The Met Branch Trail in MoCo has been delayed while decisions were made about the Purple Line, but it now appears that it could begin moving forward soon.
"If we didn't have an exact [Purple Line] alignment, we couldn't create the concepts," said Gail Tait-Nouri, the Montgomery County bicycle coordinator with the Department of Transportation.
The uncertainty with the Purple Line also put negotiations for property acquisition along the trail on hold, Tait-Nouri said. Montgomery County owns rights of way from Bethesda to Stewart Avenue in Lyttonsville. But from there, CSX owns the right of way to the 16th Street bridge and WMATA and private landowners own property along the proposed trail as well.
"Now's the time to finish this while all these things are being done," said Councilwoman Valerie Ervin (D-Dist. 5) of Silver Spring, who sent a letter to DOT in April urging progress on the trail. "… The county has waited too long on this."
Some residents in the Woodside neighborhood of Silver Spring couldn't wait for the county to build a trail and marked off their own pathway from Third Avenue and Noyes Lane to Spring Street, parallel to the proposed route for the Metropolitan Branch Trail.
Silver Spring resident Casey Anderson bikes down Georgia Avenue daily to his job in downtown Washington. He said he is an experienced cyclist but still "it's a harrowing experience."
Anderson, a board member of the Washington Area Bicyclist Association, said the District has begun construction on its portion of the trail.
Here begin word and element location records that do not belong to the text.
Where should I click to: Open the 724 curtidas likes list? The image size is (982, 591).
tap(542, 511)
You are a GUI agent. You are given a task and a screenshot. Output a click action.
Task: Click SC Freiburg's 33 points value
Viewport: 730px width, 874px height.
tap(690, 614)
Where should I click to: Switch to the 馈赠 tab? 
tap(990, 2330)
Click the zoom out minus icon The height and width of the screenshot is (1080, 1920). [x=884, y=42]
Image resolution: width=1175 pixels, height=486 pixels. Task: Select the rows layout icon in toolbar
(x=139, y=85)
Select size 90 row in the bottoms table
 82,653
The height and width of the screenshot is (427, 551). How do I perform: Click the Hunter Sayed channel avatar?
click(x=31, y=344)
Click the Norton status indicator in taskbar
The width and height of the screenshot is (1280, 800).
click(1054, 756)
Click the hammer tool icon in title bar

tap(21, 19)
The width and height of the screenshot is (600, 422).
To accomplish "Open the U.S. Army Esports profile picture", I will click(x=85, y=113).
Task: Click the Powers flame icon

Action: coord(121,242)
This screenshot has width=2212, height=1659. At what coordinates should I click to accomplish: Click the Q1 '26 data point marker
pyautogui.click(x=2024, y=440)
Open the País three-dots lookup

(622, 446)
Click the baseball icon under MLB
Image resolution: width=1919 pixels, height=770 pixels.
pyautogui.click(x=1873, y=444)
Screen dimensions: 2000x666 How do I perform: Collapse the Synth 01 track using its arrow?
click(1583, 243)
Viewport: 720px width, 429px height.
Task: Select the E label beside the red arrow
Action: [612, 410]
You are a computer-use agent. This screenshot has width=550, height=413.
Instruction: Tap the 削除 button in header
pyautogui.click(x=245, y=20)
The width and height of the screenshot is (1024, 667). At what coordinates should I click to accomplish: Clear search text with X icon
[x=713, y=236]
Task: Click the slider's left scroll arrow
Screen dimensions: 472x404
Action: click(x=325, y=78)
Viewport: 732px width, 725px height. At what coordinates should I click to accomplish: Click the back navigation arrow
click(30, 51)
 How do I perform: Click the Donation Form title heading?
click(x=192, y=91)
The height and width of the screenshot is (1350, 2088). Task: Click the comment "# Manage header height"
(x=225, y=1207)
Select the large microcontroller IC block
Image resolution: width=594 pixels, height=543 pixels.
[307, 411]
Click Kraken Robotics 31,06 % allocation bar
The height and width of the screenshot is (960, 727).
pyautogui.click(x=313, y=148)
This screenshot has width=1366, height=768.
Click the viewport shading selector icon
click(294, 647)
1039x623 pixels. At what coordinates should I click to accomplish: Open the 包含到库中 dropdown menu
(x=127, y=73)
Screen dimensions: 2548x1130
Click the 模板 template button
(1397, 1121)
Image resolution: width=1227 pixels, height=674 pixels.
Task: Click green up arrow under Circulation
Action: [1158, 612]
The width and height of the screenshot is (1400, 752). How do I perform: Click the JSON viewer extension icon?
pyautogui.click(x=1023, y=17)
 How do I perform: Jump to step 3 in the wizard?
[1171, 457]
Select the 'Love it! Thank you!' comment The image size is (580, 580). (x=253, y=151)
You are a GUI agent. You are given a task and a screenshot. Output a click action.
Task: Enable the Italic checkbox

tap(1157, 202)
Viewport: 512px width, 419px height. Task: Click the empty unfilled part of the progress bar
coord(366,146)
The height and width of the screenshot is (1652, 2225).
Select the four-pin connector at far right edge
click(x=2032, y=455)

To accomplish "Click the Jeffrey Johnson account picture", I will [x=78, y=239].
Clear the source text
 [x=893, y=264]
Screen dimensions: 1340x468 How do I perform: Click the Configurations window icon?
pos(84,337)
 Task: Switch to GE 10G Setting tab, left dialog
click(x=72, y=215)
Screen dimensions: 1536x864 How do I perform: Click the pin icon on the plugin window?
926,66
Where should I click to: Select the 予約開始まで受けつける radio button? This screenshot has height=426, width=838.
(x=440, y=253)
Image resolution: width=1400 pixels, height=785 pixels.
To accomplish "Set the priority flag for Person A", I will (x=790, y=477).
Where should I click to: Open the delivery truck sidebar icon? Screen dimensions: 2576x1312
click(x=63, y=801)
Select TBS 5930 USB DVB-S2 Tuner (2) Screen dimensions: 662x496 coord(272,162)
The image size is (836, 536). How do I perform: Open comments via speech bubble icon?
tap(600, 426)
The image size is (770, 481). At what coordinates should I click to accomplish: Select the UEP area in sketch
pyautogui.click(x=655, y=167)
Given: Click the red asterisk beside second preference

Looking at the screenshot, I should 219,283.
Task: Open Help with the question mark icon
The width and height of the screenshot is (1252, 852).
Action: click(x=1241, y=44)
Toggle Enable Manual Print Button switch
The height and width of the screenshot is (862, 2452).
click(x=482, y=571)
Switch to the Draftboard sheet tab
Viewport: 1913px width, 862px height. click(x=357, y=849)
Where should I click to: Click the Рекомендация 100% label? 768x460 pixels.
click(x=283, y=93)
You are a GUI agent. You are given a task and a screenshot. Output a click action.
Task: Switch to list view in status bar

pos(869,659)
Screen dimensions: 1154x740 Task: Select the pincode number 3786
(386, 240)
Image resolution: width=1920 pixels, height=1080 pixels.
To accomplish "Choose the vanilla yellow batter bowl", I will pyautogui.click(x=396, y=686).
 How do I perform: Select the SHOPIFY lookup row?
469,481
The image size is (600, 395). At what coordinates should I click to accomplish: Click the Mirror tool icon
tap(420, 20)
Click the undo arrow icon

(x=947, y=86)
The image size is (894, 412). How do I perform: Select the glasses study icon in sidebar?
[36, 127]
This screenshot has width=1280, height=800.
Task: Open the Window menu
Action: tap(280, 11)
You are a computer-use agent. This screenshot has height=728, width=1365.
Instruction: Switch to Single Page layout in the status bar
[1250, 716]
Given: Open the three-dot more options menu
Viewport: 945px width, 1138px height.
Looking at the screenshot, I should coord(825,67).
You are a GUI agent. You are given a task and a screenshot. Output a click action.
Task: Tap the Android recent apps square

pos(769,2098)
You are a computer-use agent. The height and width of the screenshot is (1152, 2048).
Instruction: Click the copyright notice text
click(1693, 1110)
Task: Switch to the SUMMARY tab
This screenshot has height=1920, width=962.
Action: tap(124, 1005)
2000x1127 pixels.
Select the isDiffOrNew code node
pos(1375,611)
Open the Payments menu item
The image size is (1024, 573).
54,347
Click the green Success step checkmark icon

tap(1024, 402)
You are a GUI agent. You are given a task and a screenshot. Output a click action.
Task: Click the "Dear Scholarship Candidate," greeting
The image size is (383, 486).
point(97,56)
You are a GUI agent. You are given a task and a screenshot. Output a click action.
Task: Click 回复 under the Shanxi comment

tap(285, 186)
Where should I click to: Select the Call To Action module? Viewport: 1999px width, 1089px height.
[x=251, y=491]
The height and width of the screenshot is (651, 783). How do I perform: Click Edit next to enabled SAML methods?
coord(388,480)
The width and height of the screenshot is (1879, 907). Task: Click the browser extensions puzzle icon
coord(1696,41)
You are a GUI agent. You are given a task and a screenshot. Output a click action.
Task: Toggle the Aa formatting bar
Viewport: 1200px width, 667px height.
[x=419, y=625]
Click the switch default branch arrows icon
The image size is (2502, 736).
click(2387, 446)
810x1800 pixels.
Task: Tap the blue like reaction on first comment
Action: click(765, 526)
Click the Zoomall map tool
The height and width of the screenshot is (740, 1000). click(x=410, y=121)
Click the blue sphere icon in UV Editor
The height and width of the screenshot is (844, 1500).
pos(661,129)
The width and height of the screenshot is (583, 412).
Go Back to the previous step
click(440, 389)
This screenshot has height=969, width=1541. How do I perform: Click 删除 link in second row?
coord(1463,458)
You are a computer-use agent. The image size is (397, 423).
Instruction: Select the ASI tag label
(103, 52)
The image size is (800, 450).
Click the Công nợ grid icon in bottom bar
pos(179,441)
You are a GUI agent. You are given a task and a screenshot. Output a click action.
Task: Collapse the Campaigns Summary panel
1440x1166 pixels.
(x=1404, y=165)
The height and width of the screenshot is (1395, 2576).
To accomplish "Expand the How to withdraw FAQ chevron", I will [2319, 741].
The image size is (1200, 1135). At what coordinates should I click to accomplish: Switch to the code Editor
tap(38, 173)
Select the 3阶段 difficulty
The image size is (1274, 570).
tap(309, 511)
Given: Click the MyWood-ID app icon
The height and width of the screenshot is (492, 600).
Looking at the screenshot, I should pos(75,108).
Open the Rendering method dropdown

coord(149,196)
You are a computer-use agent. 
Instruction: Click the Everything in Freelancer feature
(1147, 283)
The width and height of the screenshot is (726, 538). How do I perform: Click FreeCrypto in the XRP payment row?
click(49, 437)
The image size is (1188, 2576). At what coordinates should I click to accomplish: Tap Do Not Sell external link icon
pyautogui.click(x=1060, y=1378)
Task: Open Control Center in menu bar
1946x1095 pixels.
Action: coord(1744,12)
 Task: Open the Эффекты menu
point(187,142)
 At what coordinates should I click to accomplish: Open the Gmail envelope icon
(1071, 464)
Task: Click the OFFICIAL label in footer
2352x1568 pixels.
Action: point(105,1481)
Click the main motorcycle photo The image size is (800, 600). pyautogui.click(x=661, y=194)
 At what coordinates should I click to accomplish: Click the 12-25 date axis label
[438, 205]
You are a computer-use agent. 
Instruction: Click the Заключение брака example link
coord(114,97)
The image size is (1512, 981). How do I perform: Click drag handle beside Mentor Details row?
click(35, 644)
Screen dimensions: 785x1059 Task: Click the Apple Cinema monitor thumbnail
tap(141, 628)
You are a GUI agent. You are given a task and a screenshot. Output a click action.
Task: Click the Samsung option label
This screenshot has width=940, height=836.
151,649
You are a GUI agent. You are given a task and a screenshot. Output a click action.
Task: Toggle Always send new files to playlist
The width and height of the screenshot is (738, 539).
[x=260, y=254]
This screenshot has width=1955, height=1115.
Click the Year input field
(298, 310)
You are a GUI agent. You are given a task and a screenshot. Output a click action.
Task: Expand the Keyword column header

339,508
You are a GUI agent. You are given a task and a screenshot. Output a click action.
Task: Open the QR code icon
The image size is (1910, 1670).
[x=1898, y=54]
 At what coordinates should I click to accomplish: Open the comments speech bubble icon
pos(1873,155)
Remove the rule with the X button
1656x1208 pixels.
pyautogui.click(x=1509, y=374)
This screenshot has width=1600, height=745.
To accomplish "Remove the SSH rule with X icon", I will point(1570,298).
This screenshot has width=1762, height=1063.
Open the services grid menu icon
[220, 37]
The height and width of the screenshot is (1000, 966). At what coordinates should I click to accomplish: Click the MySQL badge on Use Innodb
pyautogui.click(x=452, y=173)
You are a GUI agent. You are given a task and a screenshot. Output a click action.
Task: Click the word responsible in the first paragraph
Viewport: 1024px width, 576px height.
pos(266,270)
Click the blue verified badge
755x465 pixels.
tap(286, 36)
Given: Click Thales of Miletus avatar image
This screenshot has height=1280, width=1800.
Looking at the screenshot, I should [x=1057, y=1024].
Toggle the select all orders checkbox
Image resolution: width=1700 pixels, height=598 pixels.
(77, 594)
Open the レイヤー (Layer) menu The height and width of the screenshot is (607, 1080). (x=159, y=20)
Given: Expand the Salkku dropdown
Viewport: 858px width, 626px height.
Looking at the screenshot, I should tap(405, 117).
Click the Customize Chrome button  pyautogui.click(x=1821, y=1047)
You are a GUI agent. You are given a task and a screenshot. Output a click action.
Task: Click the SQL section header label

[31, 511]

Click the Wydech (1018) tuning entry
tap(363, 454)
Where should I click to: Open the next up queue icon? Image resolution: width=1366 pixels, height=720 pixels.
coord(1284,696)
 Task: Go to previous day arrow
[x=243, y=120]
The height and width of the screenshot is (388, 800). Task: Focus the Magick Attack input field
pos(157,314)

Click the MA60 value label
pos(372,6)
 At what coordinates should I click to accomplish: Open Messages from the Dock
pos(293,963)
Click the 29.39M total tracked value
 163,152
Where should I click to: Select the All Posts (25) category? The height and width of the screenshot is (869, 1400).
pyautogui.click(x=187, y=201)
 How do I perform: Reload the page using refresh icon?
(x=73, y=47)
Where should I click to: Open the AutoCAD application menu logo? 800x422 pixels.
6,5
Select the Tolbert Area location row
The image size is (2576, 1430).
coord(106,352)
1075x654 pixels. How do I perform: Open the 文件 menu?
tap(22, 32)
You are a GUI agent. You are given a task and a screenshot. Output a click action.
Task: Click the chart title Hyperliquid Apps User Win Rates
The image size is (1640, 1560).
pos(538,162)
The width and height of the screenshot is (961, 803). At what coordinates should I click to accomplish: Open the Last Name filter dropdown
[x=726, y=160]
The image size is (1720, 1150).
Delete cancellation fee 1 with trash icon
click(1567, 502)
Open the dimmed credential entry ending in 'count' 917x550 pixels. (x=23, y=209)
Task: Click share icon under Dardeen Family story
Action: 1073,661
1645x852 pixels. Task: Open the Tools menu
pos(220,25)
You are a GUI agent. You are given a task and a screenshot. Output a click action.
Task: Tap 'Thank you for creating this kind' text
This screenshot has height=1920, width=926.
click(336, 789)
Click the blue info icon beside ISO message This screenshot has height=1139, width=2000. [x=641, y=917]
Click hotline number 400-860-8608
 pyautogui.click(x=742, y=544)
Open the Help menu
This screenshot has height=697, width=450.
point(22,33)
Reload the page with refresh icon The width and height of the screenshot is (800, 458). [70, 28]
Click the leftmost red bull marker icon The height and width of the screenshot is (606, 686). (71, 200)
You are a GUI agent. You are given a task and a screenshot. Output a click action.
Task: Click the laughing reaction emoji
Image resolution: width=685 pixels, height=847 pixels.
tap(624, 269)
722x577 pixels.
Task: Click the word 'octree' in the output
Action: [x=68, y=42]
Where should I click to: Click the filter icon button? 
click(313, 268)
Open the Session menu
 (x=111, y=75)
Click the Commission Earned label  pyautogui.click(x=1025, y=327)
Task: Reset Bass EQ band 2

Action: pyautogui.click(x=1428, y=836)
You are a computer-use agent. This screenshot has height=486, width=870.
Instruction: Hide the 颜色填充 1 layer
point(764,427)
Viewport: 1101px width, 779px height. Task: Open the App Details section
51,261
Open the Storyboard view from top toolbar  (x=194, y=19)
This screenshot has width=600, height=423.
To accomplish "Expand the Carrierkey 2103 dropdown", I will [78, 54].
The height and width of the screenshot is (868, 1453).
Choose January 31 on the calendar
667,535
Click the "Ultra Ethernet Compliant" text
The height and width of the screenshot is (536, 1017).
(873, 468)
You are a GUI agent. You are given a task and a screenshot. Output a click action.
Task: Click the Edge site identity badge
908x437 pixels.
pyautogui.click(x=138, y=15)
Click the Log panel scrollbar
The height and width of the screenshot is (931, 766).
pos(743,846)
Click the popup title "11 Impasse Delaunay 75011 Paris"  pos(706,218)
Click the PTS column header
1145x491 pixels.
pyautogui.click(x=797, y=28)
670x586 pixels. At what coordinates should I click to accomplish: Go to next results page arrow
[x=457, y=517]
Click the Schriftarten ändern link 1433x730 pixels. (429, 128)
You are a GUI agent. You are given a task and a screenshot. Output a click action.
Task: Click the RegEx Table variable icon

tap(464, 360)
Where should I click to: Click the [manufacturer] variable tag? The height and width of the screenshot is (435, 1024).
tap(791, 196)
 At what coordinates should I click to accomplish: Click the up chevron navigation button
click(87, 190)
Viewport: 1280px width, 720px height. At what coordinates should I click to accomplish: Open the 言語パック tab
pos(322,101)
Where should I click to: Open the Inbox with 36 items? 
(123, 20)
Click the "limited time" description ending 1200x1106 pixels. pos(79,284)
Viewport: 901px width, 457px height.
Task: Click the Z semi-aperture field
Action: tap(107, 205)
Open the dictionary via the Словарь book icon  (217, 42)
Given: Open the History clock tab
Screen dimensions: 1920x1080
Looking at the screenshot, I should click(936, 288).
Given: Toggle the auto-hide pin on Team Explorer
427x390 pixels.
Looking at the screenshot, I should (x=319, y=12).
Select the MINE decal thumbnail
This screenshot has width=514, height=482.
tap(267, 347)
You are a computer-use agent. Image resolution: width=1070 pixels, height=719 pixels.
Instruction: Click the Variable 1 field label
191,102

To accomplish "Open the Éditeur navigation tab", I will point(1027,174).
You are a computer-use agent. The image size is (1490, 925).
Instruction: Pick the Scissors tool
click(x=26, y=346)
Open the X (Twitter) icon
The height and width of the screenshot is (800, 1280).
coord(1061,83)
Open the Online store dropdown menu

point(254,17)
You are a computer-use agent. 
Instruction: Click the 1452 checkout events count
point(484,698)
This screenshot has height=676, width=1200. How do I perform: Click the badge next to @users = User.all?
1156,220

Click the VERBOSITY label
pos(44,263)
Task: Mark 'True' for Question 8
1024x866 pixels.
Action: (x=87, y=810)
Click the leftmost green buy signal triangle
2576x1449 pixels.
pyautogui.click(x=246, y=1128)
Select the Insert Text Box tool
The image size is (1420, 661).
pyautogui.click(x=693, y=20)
And with Leggett and the Montgomery County Council already agreeing on an alignment for the Purple Line earlier this year, it's "intensely frustrating" that design on the project won't resume until fiscal 2011, Anderson said.
"It's not like this is an obscure project. … This is arguably one of the two or three most important bike projects in entire D.C. region," said Anderson, who suggested DOT begin work on portions of the trail not affected by CSX or the Purple Line.